ただいま2年がたち18歳です。もう2年もたってしまったのでプレート除去はドクターの立場から敬遠される感じでしょうか?
本人は何の違和感もなく痛みもひきつれもないそうです。
可動範囲はやはり制限されているのでしょうか?何も訴えないうえ除去しないでこのままでいこうかな、、というので骨折経験のない親としてどうしたものかと悩んでおります。手術していただいた先生もこのままでもいいよ、とおっしゃっています。
ウエニシヨウコ様
コメントありがとうございます。
橈尺骨のプレートということはおそらく骨幹部の骨折ですよね。
2年ならば抜釘は可能かと思います。
しかし、橈尺骨骨幹部骨折は骨折の中でも抜釘後の再骨折のリスクが高い部位と言われています。

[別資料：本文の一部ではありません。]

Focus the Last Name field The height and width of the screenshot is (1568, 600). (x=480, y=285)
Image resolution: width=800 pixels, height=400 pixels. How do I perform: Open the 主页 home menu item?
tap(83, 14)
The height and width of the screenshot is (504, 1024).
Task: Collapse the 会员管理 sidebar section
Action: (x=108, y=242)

ですので、この部位の抜釘を行う場合は再骨折のリスクについては十分に理解しておく必要があります。
特に、上肢に荷重がかかるような体操などの競技をされている場合には特に注意が必要でしょう。以前、体操をやっている10代の選手で抜釘後に再骨折をしてしまった症例を知っています。
ということもあり、この部位の抜釘を行う場合は確実に骨癒合が得られてから行うべきなので1年半〜2年でも全然遅すぎることはないと思います。
息子様はお若いですので、されているスポーツなどのことも考慮して、再骨折のリスクなども踏まえた上でどうするのがベターか主治医の先生と相談されるのがよいかと思います。